* **EXTRACTED ENTRIES**:
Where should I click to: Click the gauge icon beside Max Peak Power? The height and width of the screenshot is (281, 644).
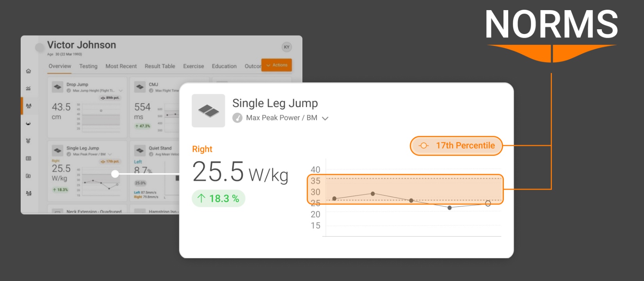click(x=237, y=118)
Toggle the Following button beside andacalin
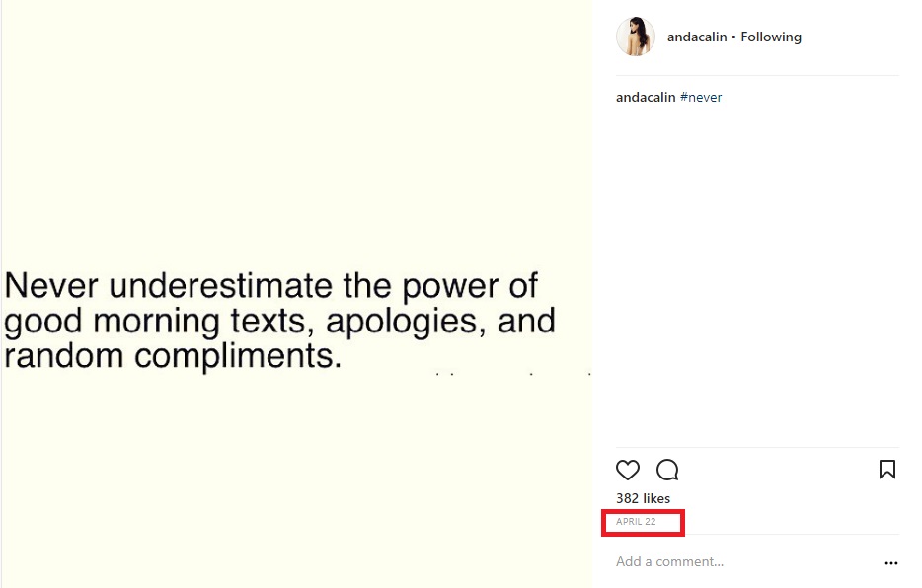This screenshot has height=588, width=922. (771, 37)
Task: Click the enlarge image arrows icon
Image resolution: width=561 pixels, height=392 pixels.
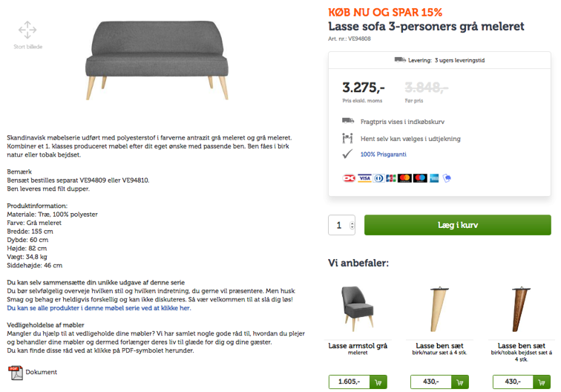Action: (27, 30)
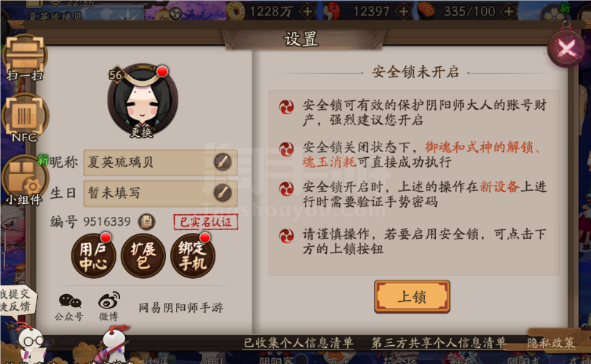Add jade with plus next to 12397
Image resolution: width=591 pixels, height=364 pixels.
(404, 12)
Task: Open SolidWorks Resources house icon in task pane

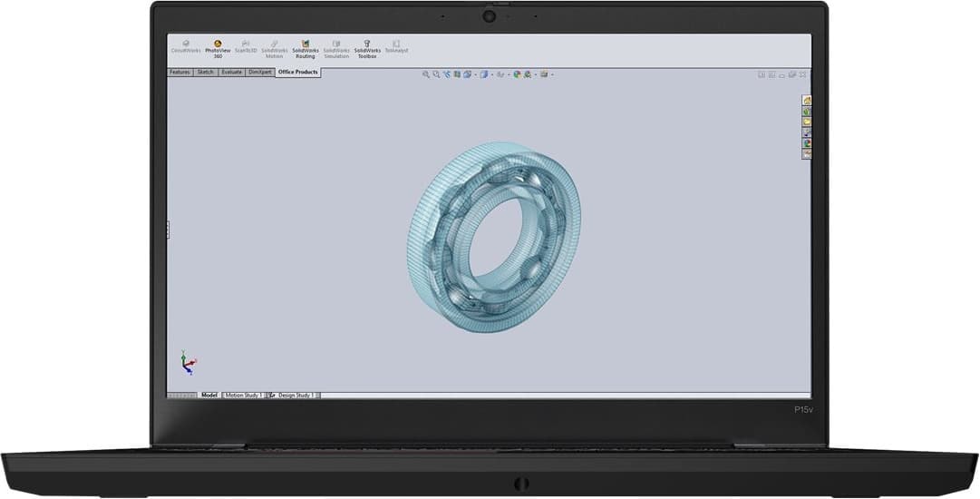Action: [x=807, y=100]
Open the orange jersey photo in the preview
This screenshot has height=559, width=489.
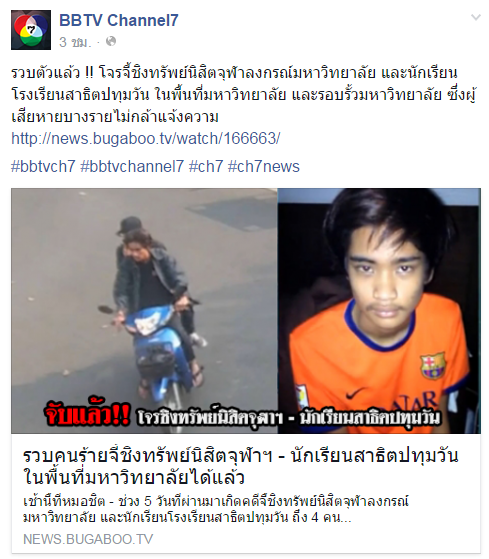tap(379, 311)
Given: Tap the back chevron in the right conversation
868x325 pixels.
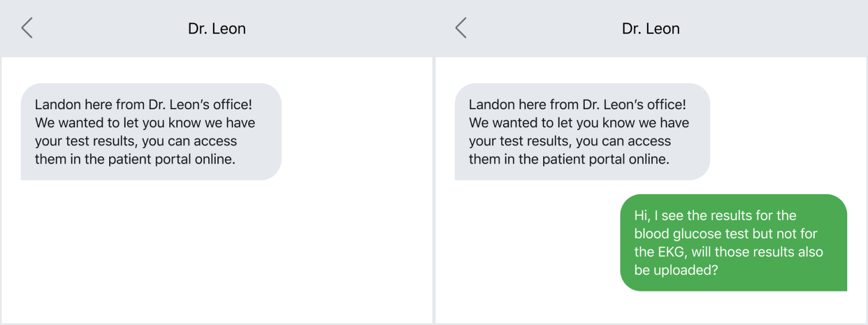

* **WHAT THE TASK ASKS**: Begin at the line containing "Given: Tap the" and extract every line through the end of the records, inclusive, exactly and only; omit pictures.

* **REPLY TO THE EXERCISE**:
Given: Tap the back chevron in the right conversation
868x325 pixels.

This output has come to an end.